◆ Data provided
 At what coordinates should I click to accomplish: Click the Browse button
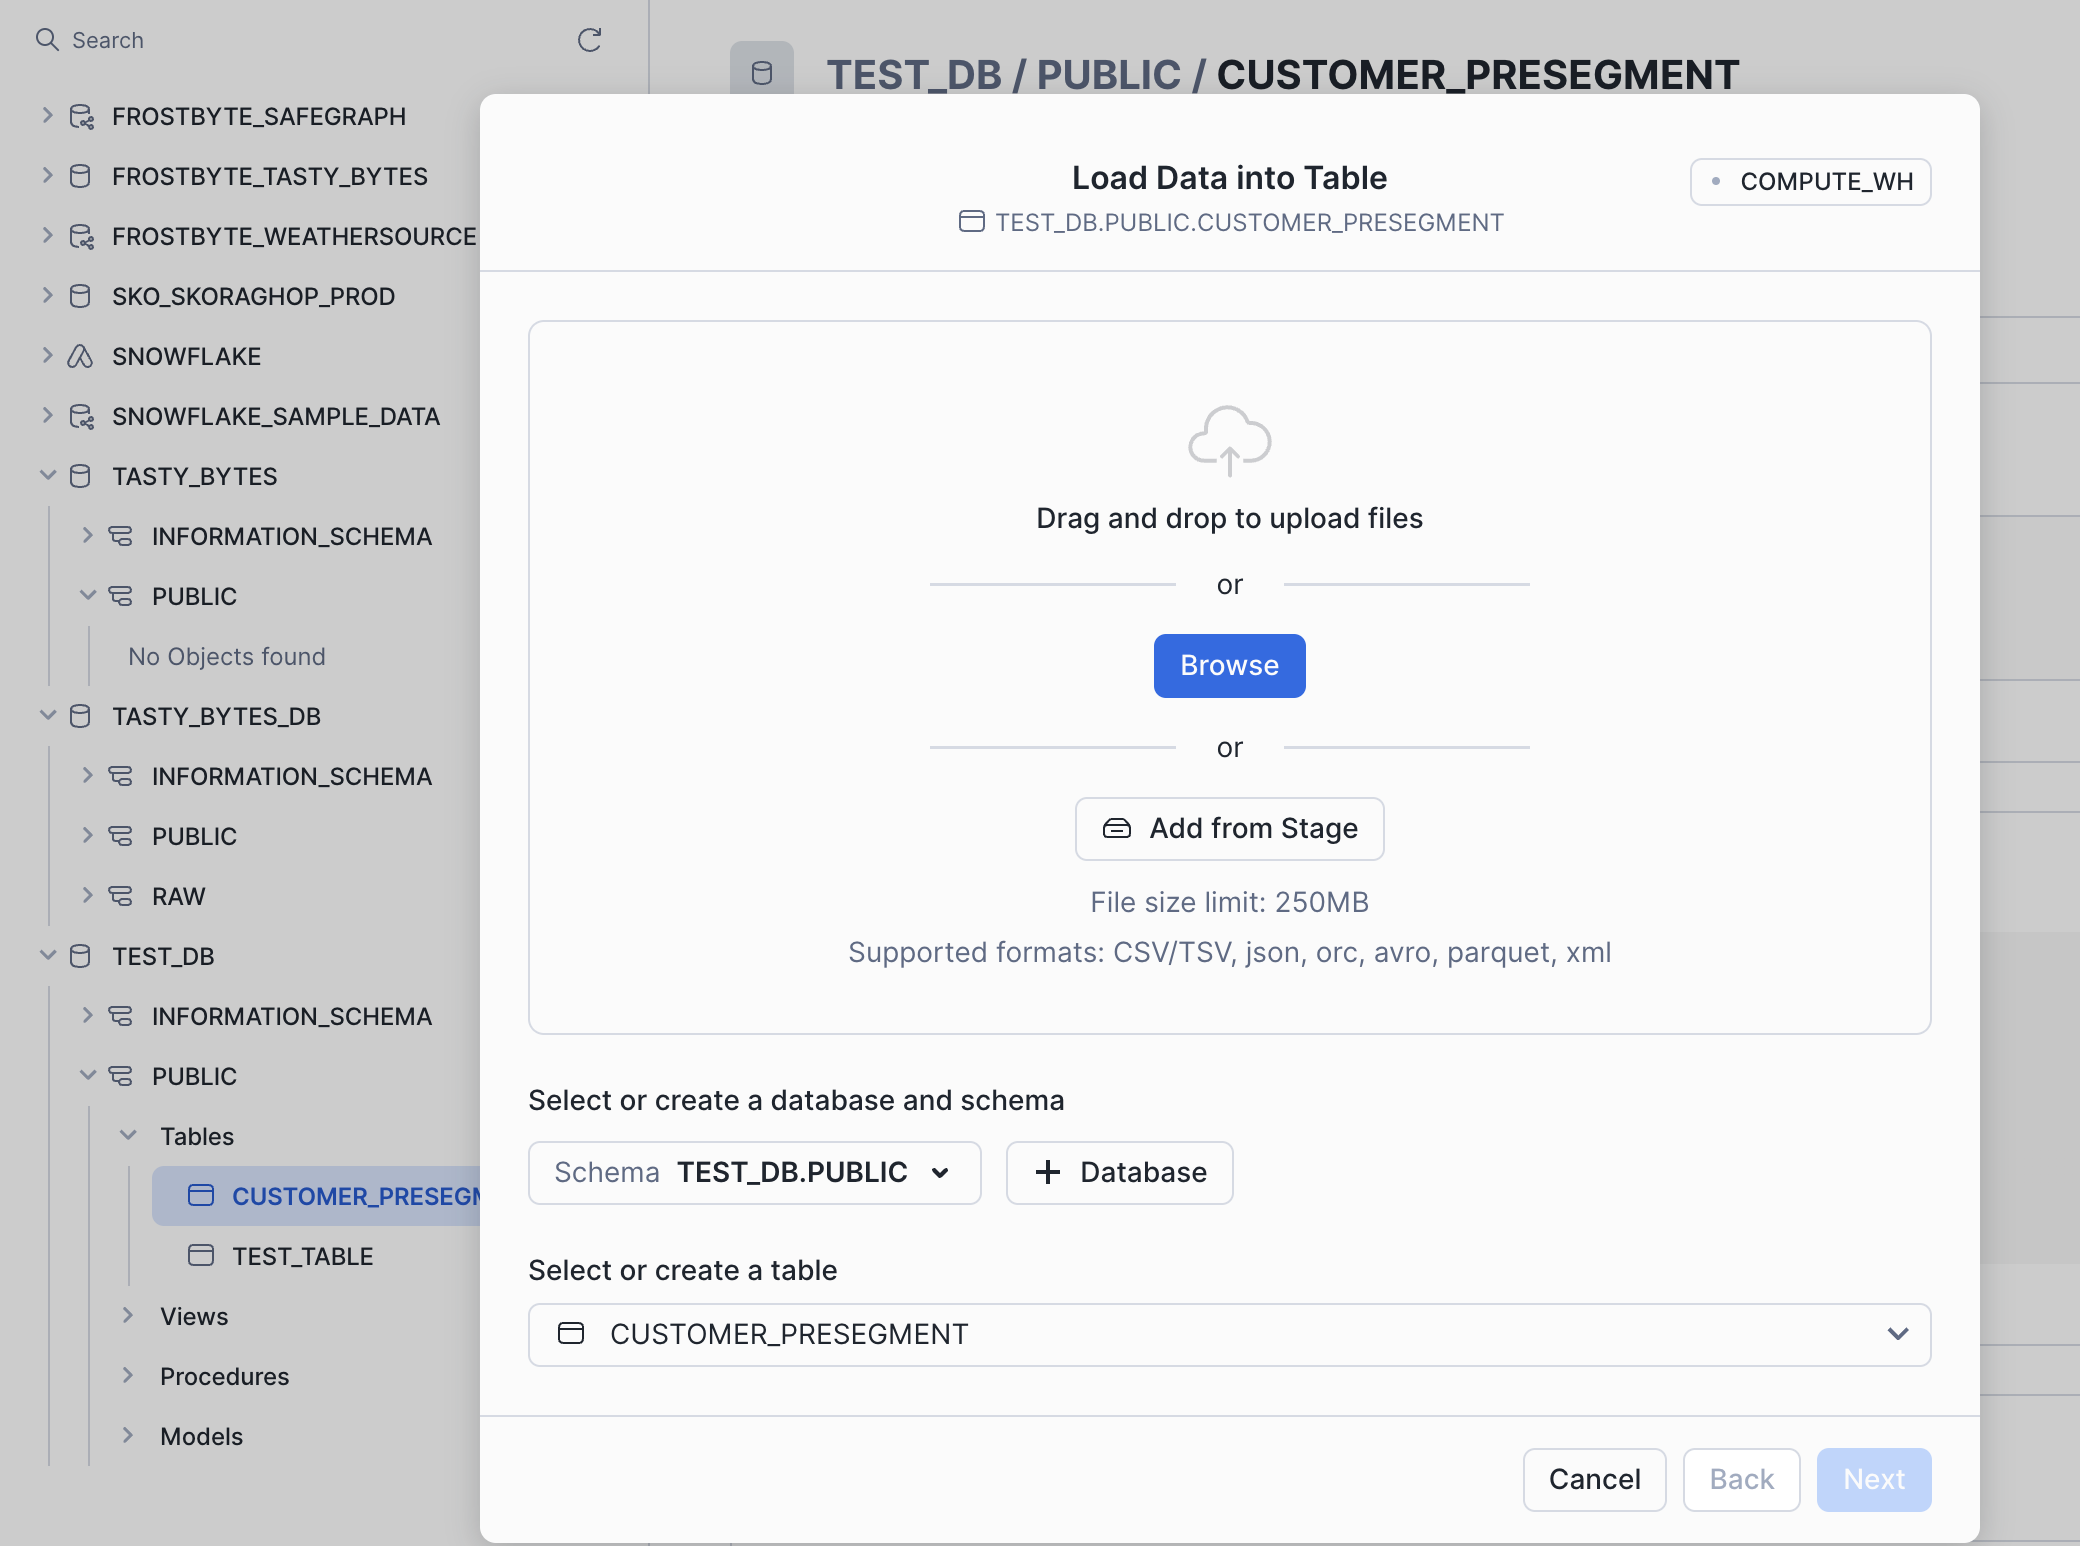click(x=1229, y=666)
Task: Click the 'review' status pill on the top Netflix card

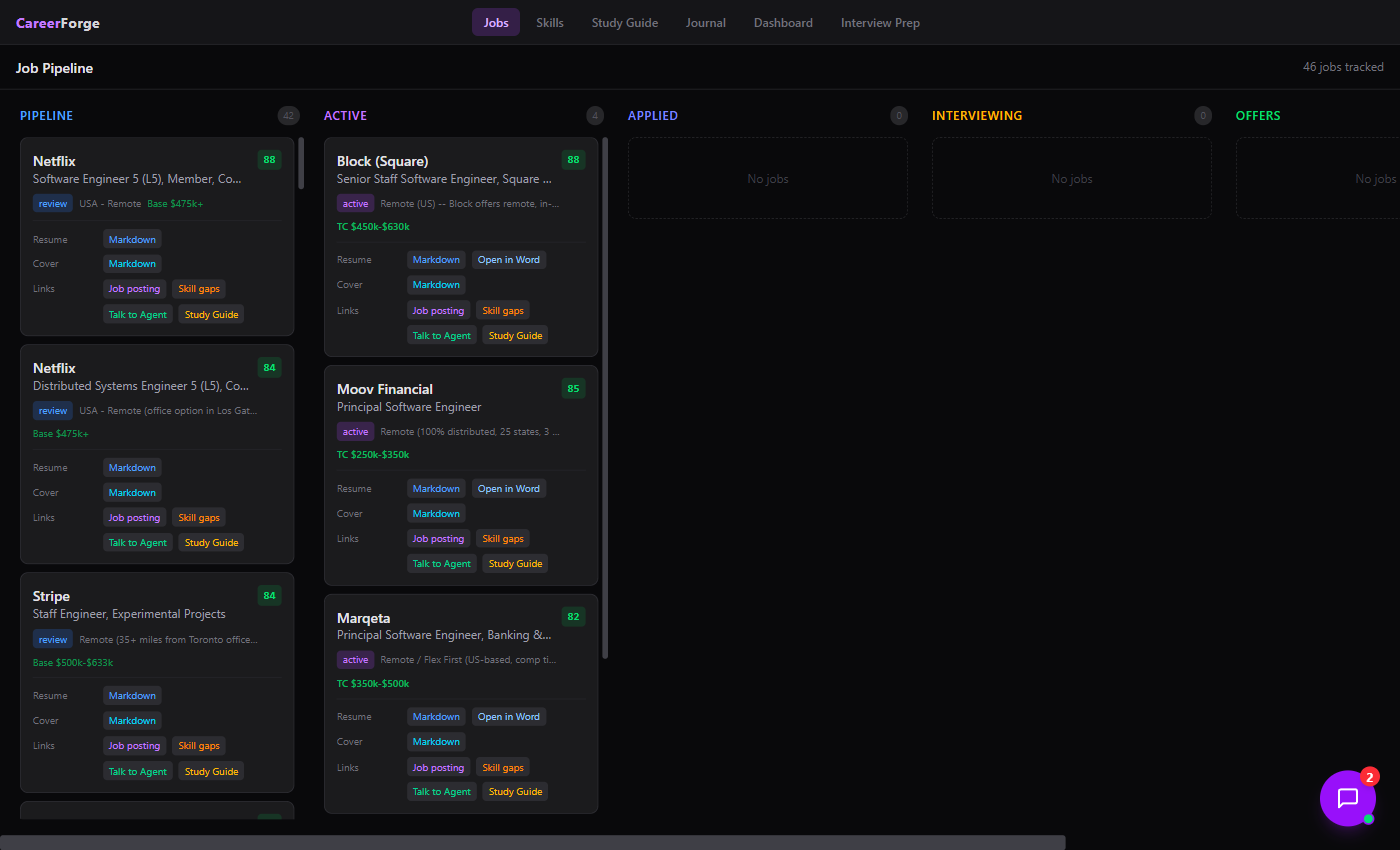Action: (x=52, y=203)
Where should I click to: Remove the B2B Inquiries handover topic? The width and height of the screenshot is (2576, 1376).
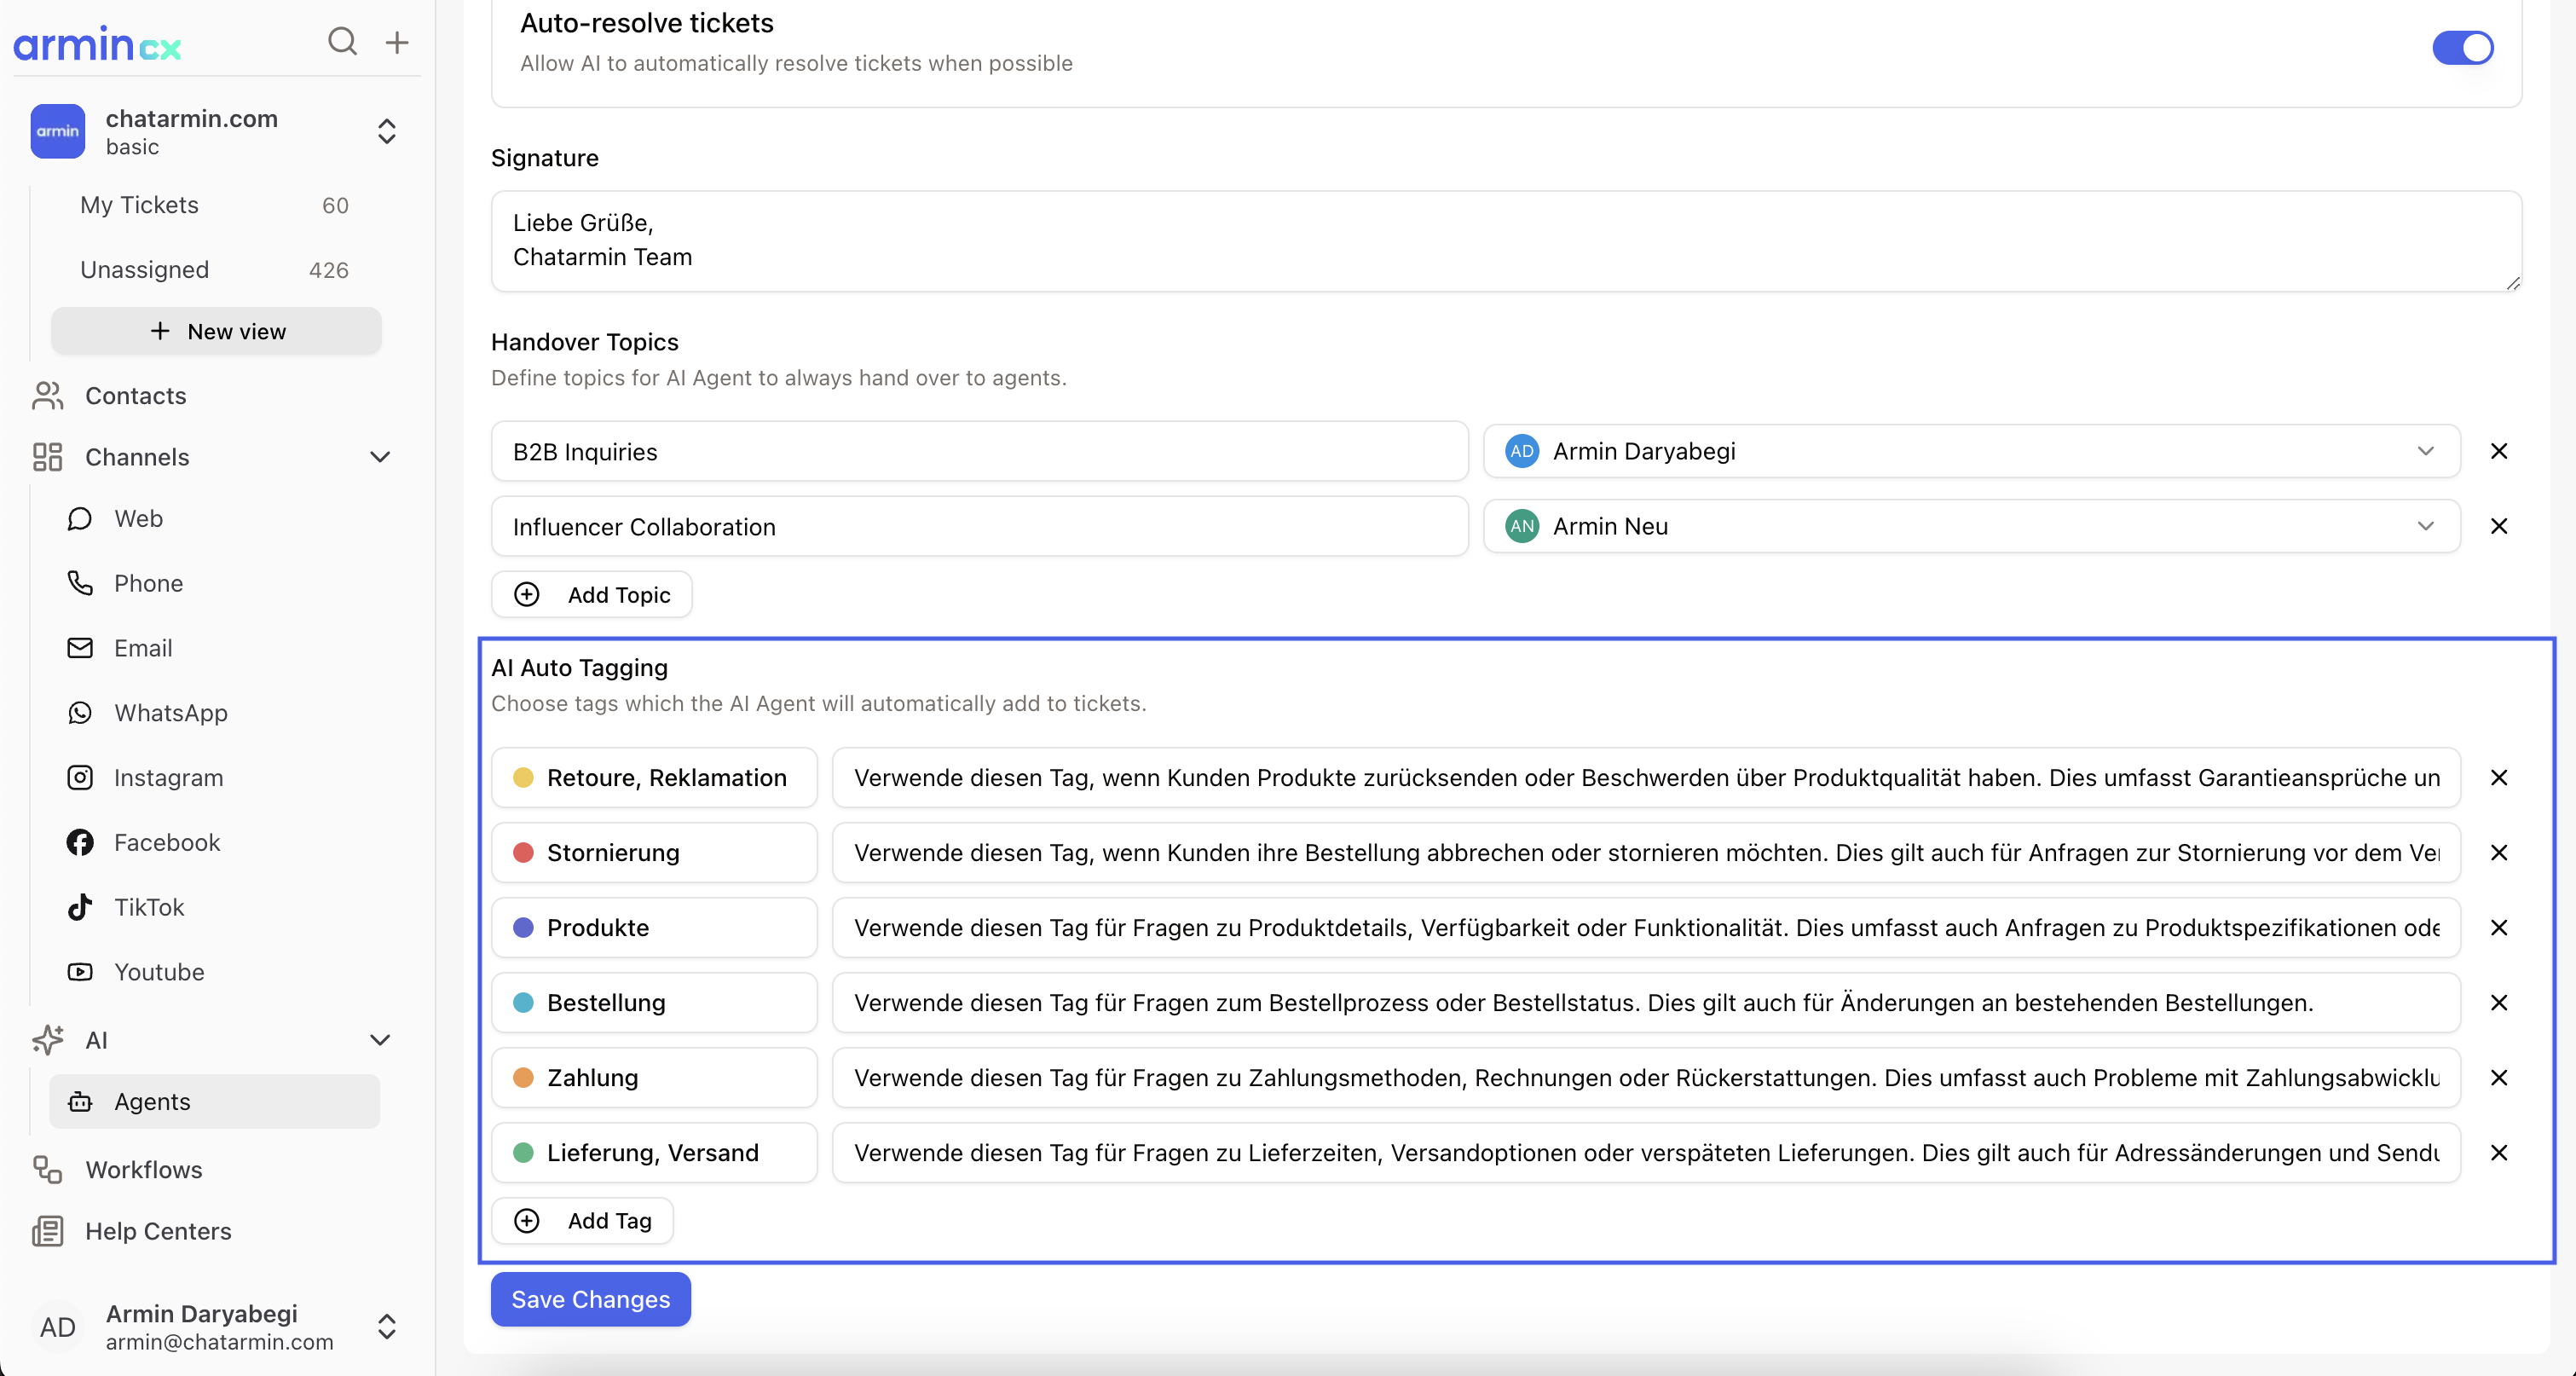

◆ Prompt
Copy word for word the data, starting at the beginning and ending with the line that contains "Action: (x=52, y=203)", including both ends. Leave the pictures out.

◆ Solution to this exercise
 At what coordinates should I click to accomplish: Click the Browse button
click(x=1229, y=666)
Task: Click the 'review' status pill on the top Netflix card

Action: (x=52, y=203)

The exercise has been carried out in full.